— Material to process —
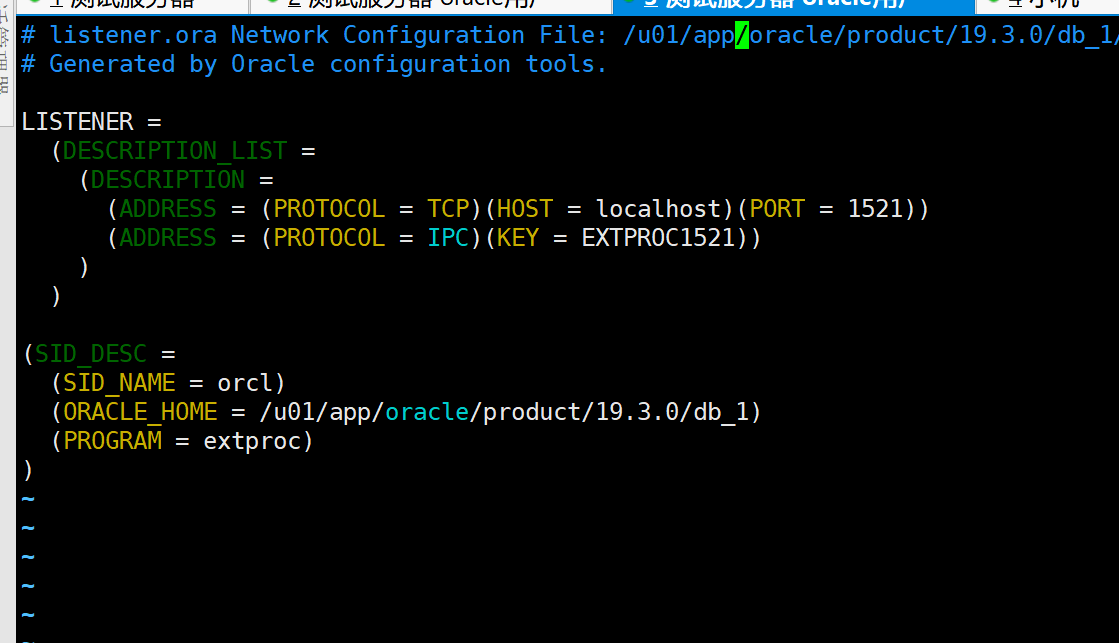Click the DESCRIPTION_LIST keyword
The height and width of the screenshot is (643, 1119).
coord(175,151)
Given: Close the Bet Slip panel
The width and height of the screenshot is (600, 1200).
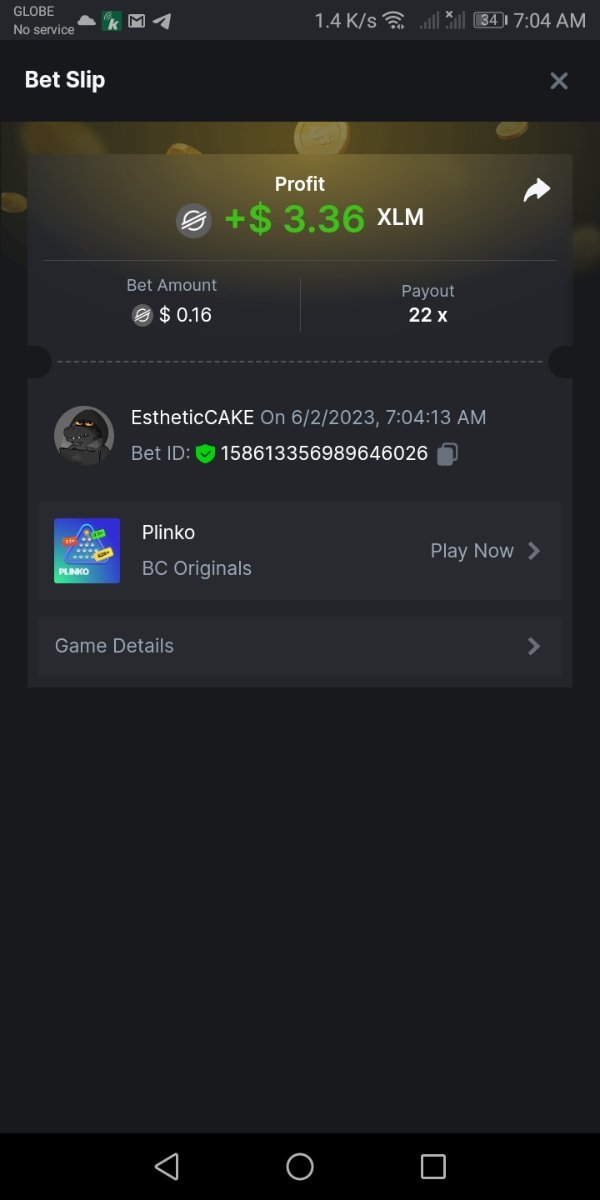Looking at the screenshot, I should 559,81.
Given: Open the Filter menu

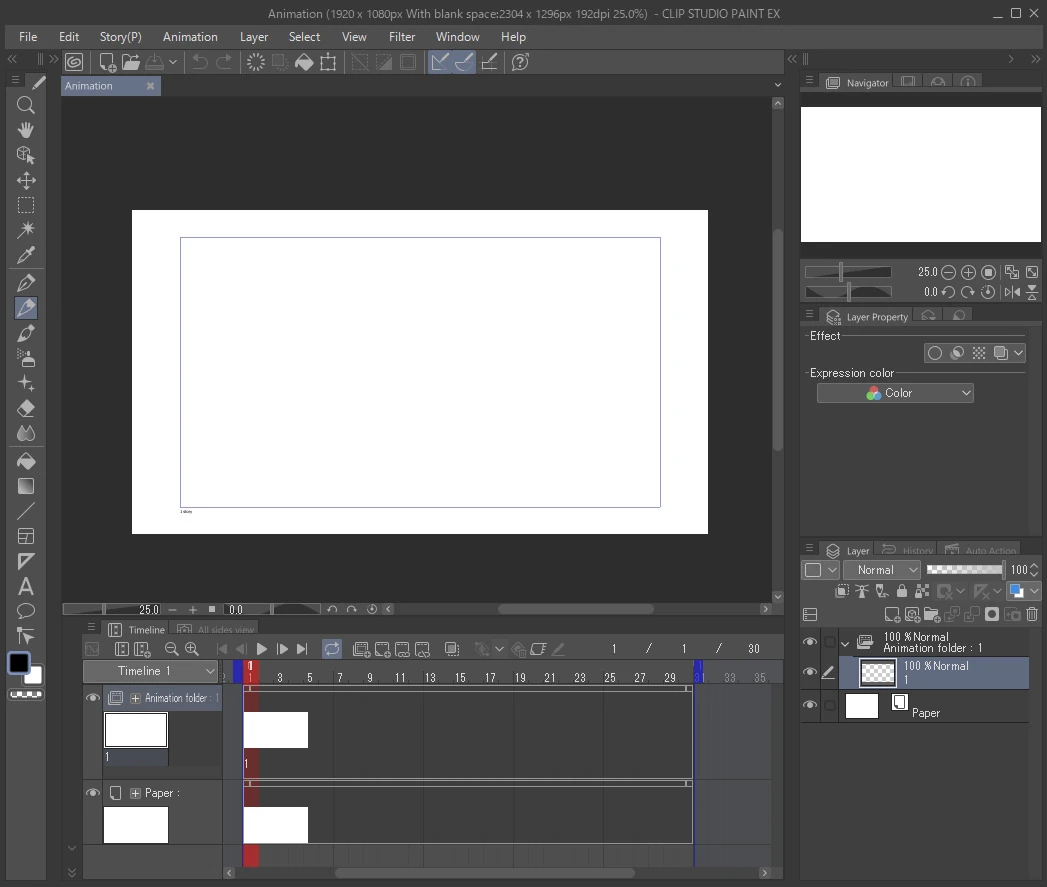Looking at the screenshot, I should pos(402,37).
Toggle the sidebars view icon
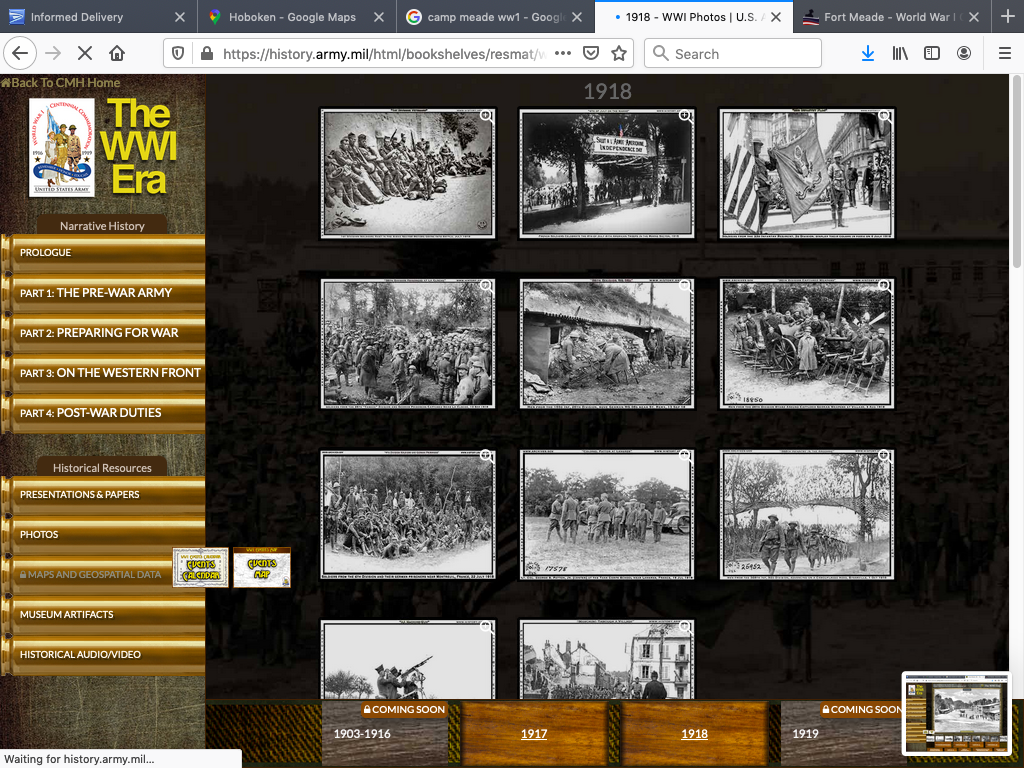This screenshot has width=1024, height=768. pos(932,54)
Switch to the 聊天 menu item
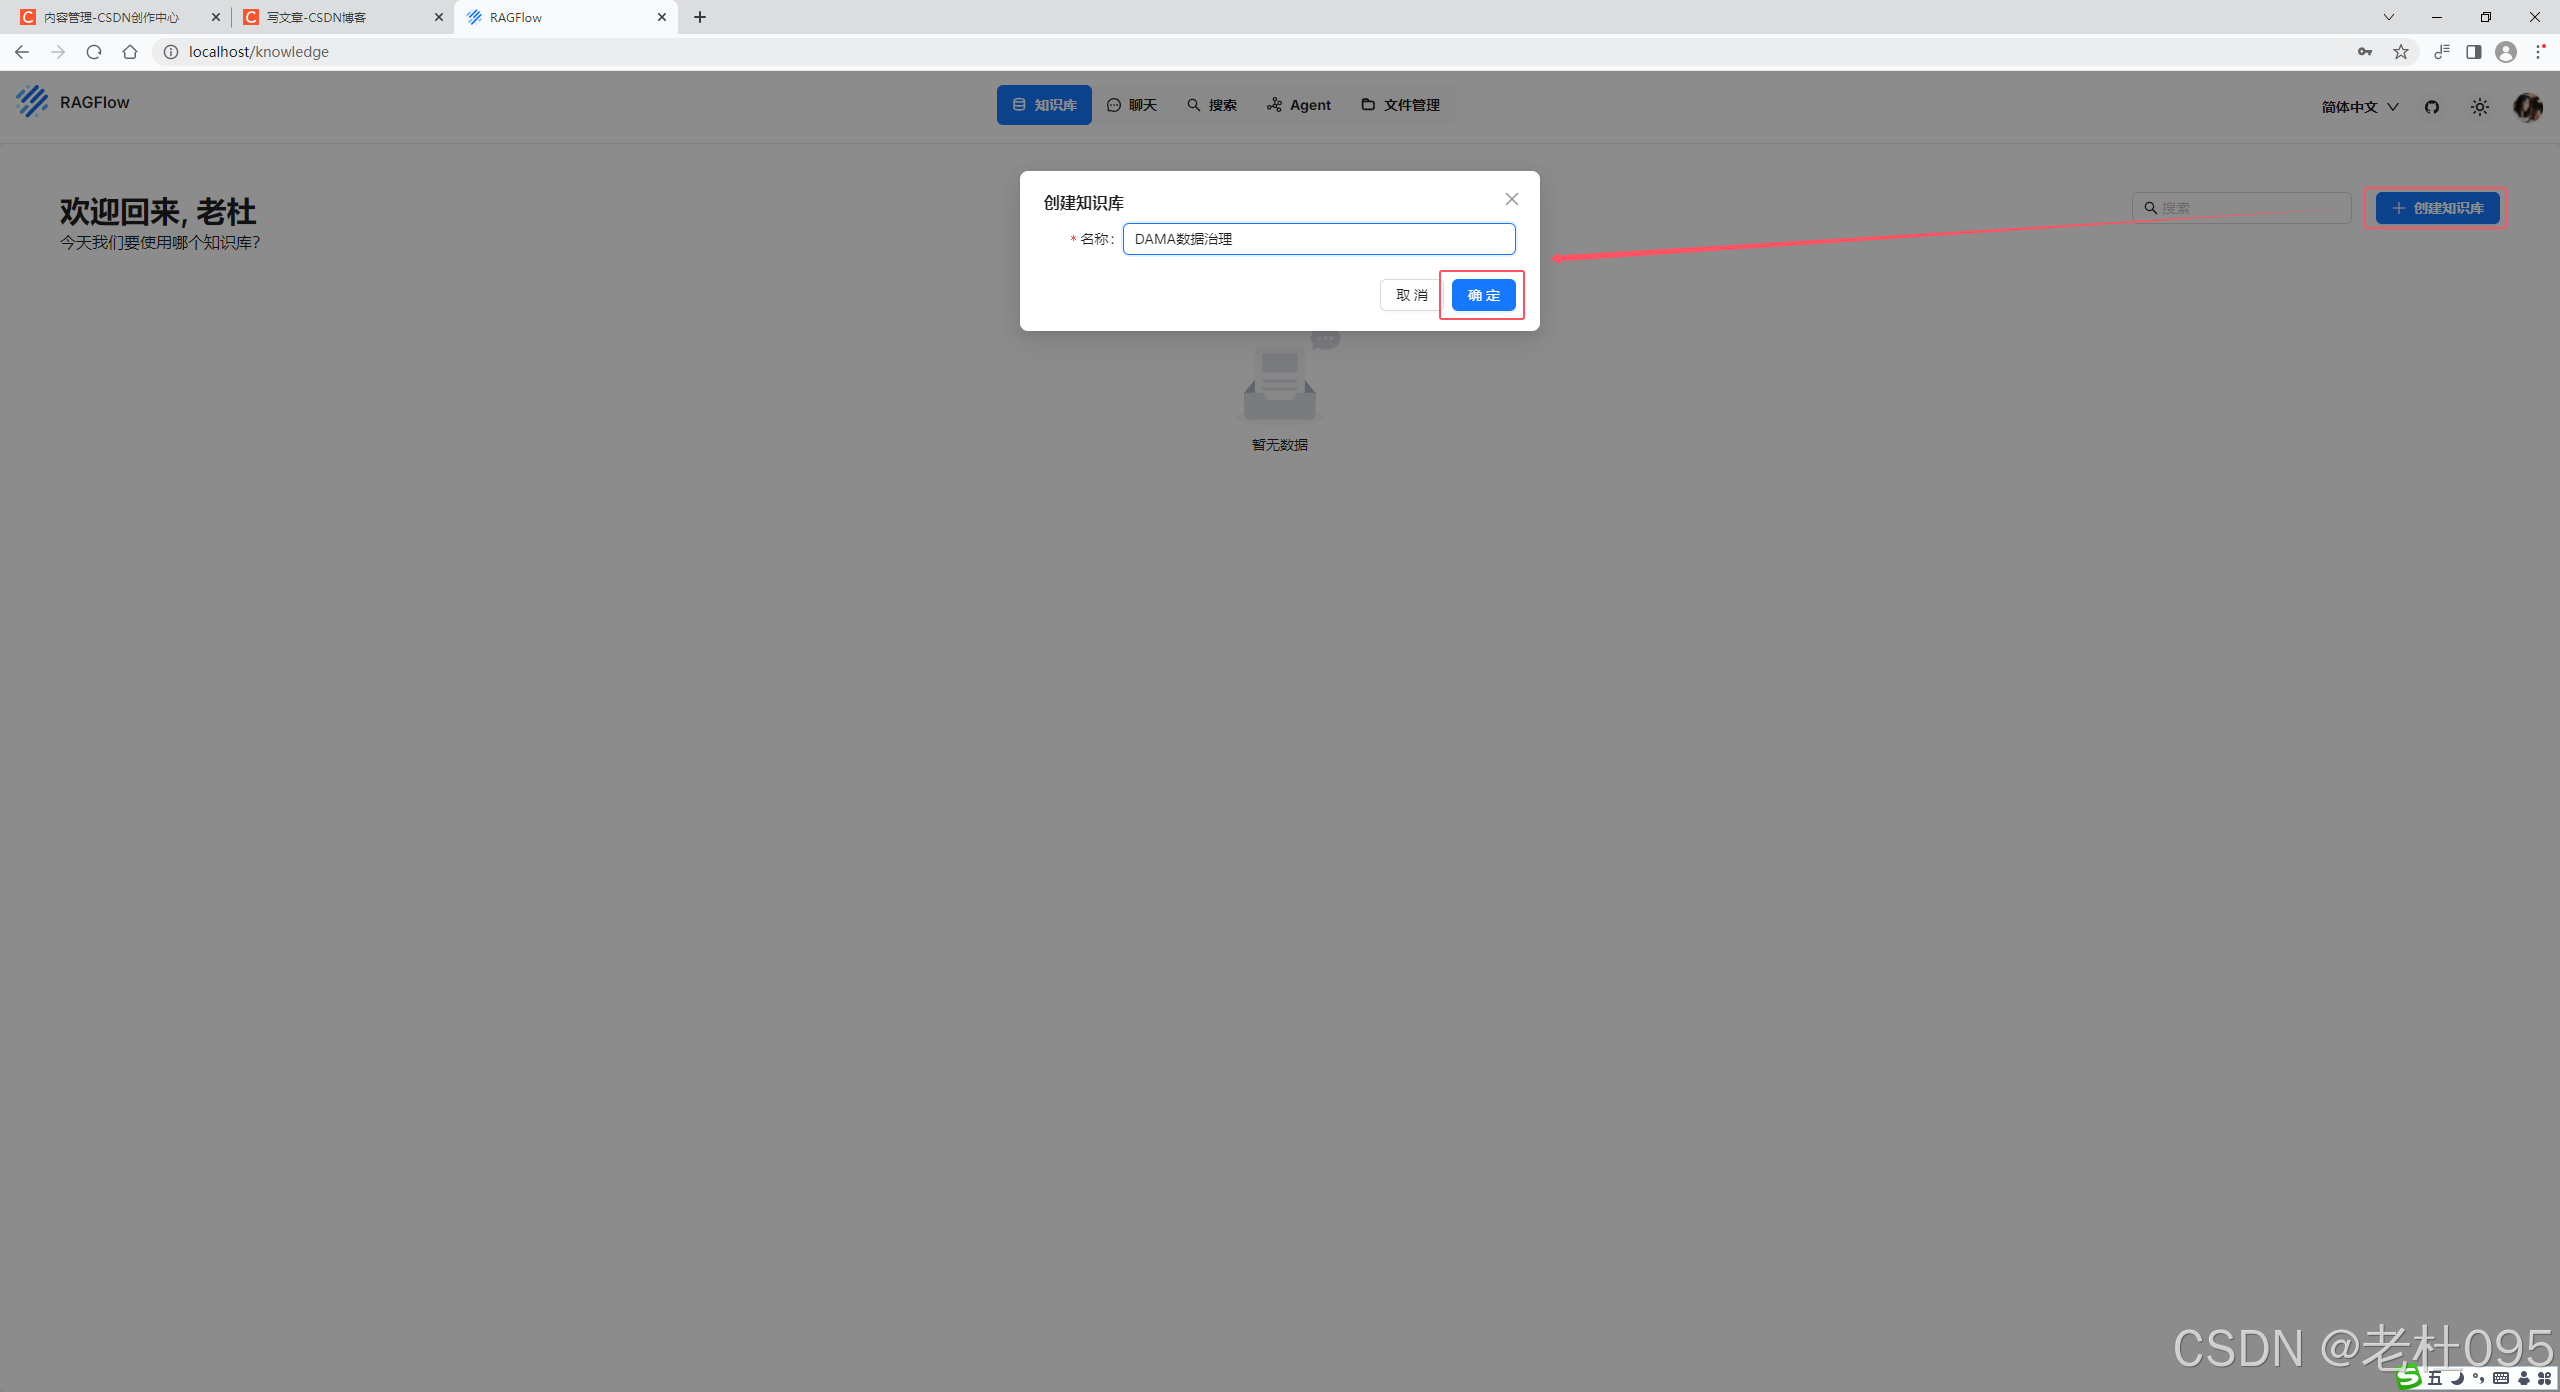The width and height of the screenshot is (2560, 1392). coord(1132,105)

— Work instructions —
Please convert the lines from the one holding "Given: Open the Filter menu" through the last line above, inclusive, into a JSON list of strings with one string per line. Skip blank lines and leave out the pictures.

— Worked solution —
[
  "Given: Open the Filter menu",
  "Looking at the screenshot, I should pos(402,37).",
  "Toggle the sidebars view icon",
  "This screenshot has width=1024, height=768. pos(932,54)",
  "Switch to the 聊天 menu item",
  "The width and height of the screenshot is (2560, 1392). coord(1132,105)"
]